Quick-and-tragic backstory: French peacekeepers allegedly sexually abused the children, and when a report about the abuse got back to French authorities last year, senior UN leadership apparently freaked out.
Critics say the UN is more worried about punishing the whistleblower than addressing the abuse. This is where the puppet comes in.
In this video, the puppet play-acts a professor of ethics, who is giving advice to a top UN independent ethics official, Joan Dubinsky. "I am involved in a huge embarrassment," she writes to the puppet.
Obviously, to really get this video, you have to know what Joan Dubinsky does.
All that apparently makes Dubinsky an appealing punching bag for what the video maker seems to consider UN hypocrisy.
"Ms. Dubinsky has 'ethics' in her job title but so what? North Korea has 'democratic' in their name as well," the puppet says.
"Here’s the actual question. Little boys are being sexually abused in Africa. What do you do about it?"
It's the second video to be released this week, but no one knows who's making them.

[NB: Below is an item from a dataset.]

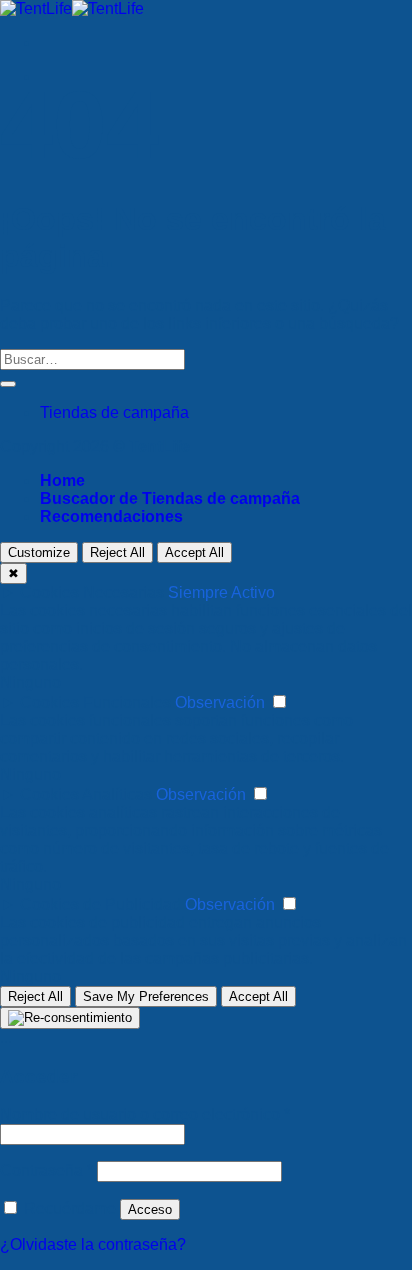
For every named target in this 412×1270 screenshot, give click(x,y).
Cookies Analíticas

The first video appeared on the "UN staff unions" Facebook page. BuzzFeed News reached out to the UN Staff Union in New York; two of that group's members said the video wasn't likely made by any UN union group. "We couldn't have come up with something as funny," one member said in an email.
Another suggested that the video "most likely came from someone in Geneva," which is home to the headquarters of the Office of the High Commissioner for Human Rights. The high commissioner, Zeid Ra'ad AI Hussein, has been criticized for his response, which critics say centered on investigating wrong-doing by a whistleblower rather than explaining why the UN took no action on the report for nearly a year.
Just to be extra clear: The puppet is not affiliated with the United Nations.
Both videos were produced by Mark Gray, whose puppet will read just about any script you send to him. He's done more than 7,000 of these videos, always with (what is supposed to pass for) a German accent. You can hire him, like the UN video mastermind(s) did, through Fiverr.com, a gig marketplace, at a rate of $5 for every 70 or so words his puppet says.
Gray, reached by phone in Colorado, only knew the Fiverr username of the person who commissioned the videos but said there may be more Turtle Bay University lectures in UN-watchers' future. "It sounded like they wanted to do a bunch," he said.